Monteverdi: The Return of Ulysses - Royal Opera at the Roundhouse ((c) ROH & Roundhouse, photo Stephen Cummiskey)
Monteverdi: The Return of Ulysses - Royal Opera at the Roundhouse ((c) ROH & Roundhouse, photo Stephen Cummiskey)
Monteverdi Il ritorno d'Ulisse in patria (The return of Ulysses); Roderick Williams, Christine Rice, Caitlin Hulcup, Catherine Carby, Samuel Boden, dir: John Fulljames, cond: Christian Curnyn, orchestra of the Early Opera Company; Royal Opera at the Roundhouse
Reviewed by Robert Hugill on Jan 13 2018 Star rating: 4.0
A remarkable achievement, filling the Roundhouse with the sombre gravity of Monteverdi's drama

Monteverdi: The Return of Ulysses - Roderick Williams, Catherine Carby - Royal Opera at the Roundhouse ((c) ROH & Roundhouse, photo Stephen Cummiskey)

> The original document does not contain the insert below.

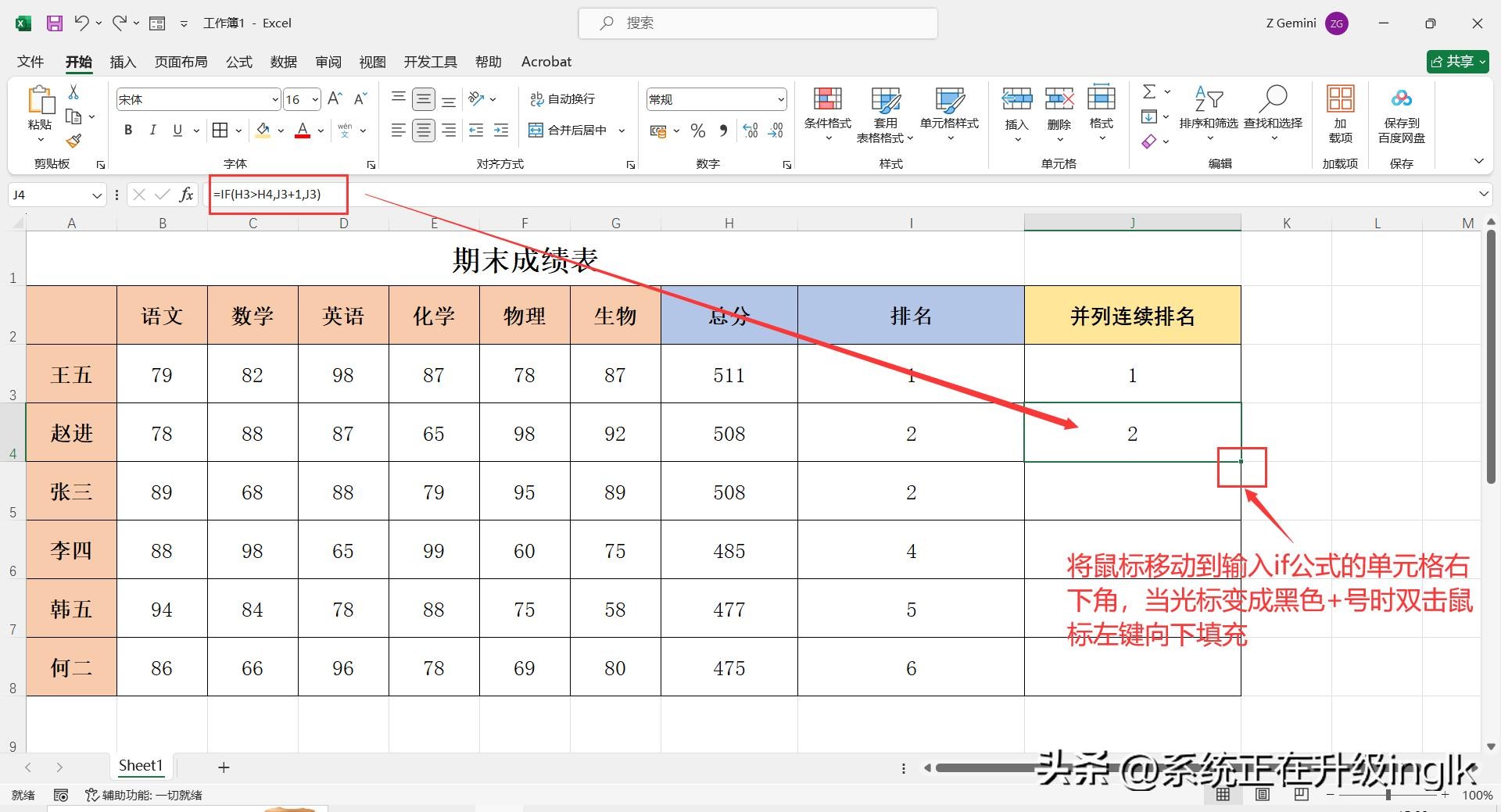
Task: Expand the number format dropdown (常规)
Action: click(x=780, y=100)
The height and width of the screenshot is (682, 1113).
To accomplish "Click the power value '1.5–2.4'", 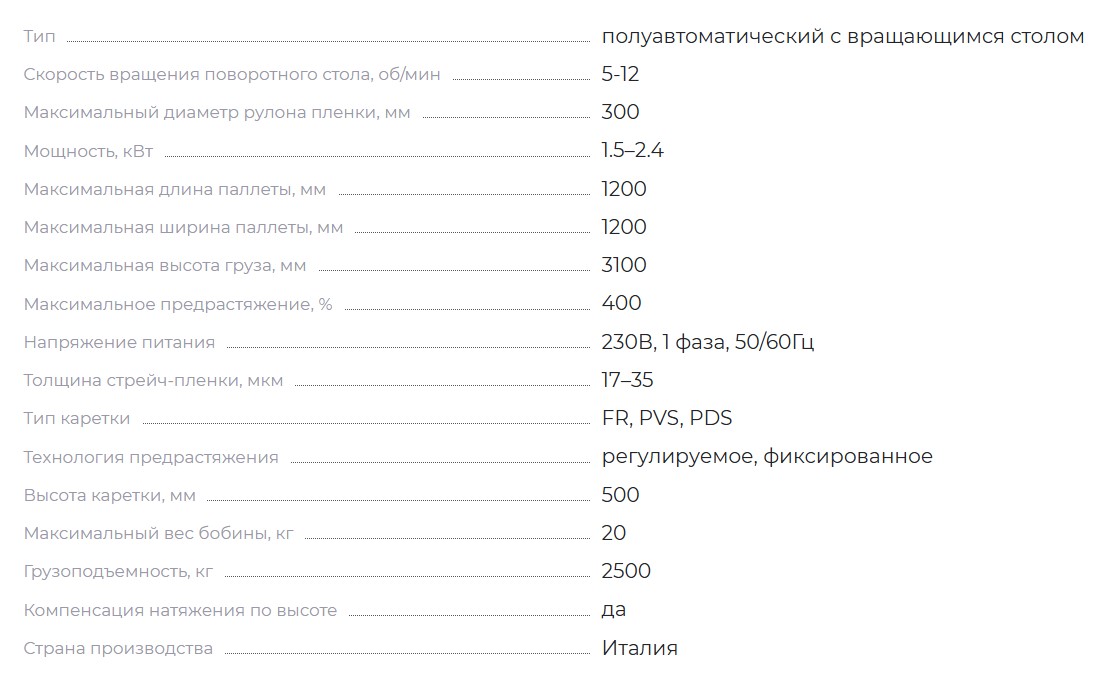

Roderick Williams, Catherine Carby -
((c) ROH & Roundhouse, photo Stephen Cummiskey)
Following on from its successful performances of Monteverdi's L'Orfeo at the Roundhouse in 2015, the Royal Opera has returned to the circular performing space with further Monteverdi, this time Il ritorno d'Ulisse in patria (The return of Ulysses), directed by John Fulljames, with Roderick Williams as Ulysses and Human Frailty and Christine Rice as Penelope. We caught the third performance of the run, on Saturday 13 January 2018. Unfortunately Christine Rice was ill, and not able to sing, so Caitlin Hulcup had stood in at a weeks notice, she sang the part from the pit with Rice acting the role.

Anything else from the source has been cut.